*TASK BRIEF*
Transcribe word for word the part of the text on golf rules violations starting at "They just got" and ending at "made a mistake.".

*TEXT PROVIDED*
Second, on three occasions on the TOUR, guys were cheating. And I looked at my playing partner, and he came to me and we talked about it and we said, if it happens again, what do you think. So on three occasions, it happened again. Three occasions we took it quietly to the director of the tournament and got out of it. Nothing was ever said publicly about it.
Do I like that — and I think it’s our obligation as a player, if there is a rules violation that’s blatant —I mean, it could be accidental. But if it’s blatant, then I think it’s not fair to the rest of the field not to bring it up. But you bring it up quietly and try not to embarrass somebody and do it in a class manner that would maybe — we had one in The Presidents Cup last time, I think it was last time. Anyway, and we said, what do we do about it. And I don’t know why I got involved in it. I wasn’t in the tournament but I was there.
They just got the captains together and had a little conversation with the young man and it was probably the best thing that ever happened to him. I think you can handle it properly, to his advantage.
What happened with Lexi, how in the world she did what she did, I don’t have any idea. She had a 12-inch putt. She certainly wasn’t getting any advantage from it. And I think she just made a mistake.
I don’t think she did it on purpose. I don’t think she did anything malicious about anything or trying to cheat. It just happened. She did it and did it wrong, and it was obvious that she marked it back probably an inch and a half away from where it was.
So I mean, I don’t know her well, but I know her. I played with her. Nice gal. I don’t think that’s the way she was brought up or the way she would play. And so I think it just happened to be a mistake.
Now, my opinion on that kind of stuff is that once the round is over, and the scorecard is signed, the day is over. That’s my opinion. I mean, that isn’t necessarily what it is. But that’s what I think.
I mean, I think what happened with Dustin last year at the U.S. Open, and to tell him on the 12th hole after waiting six holes to tell him; and then waiting, we’re going to discuss it at the end of the round, you can’t do that.
I mean, if you’re going to penalize somebody, penalize them. At least let them know and that’s when they have the ability to be able to correct it, or try to do the best they can.

*MATERIAL SUPPLIED*
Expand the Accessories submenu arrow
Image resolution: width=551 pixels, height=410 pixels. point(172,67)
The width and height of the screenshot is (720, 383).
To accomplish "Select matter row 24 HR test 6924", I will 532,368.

* * *

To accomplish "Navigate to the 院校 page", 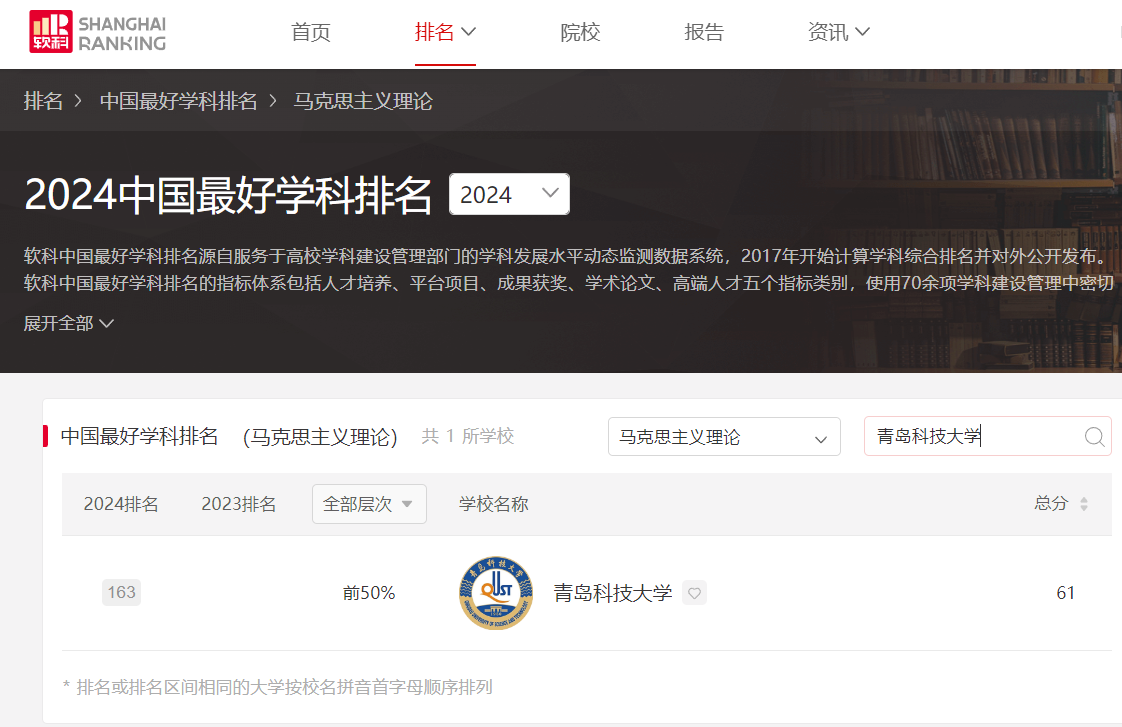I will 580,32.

---

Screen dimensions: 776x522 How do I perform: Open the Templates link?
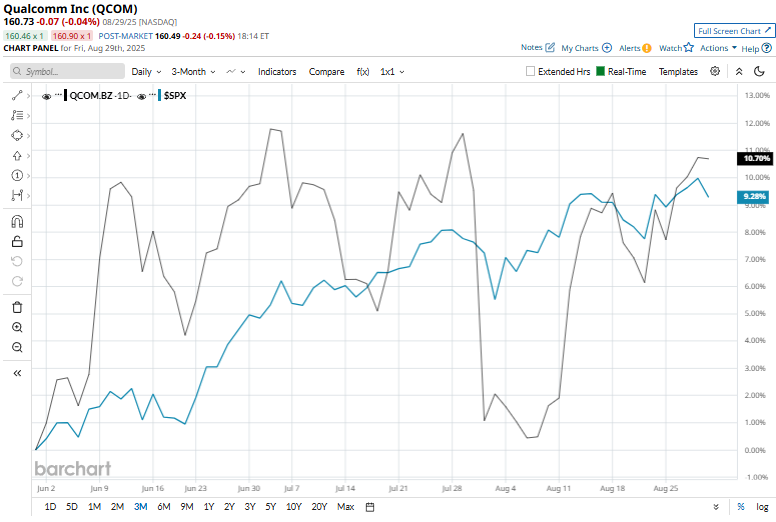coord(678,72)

*WRITTEN SOLUTION*
They just got the captains together and had a little conversation with the young man and it was probably the best thing that ever happened to him. I think you can handle it properly, to his advantage.
What happened with Lexi, how in the world she did what she did, I don’t have any idea. She had a 12-inch putt. She certainly wasn’t getting any advantage from it. And I think she just made a mistake.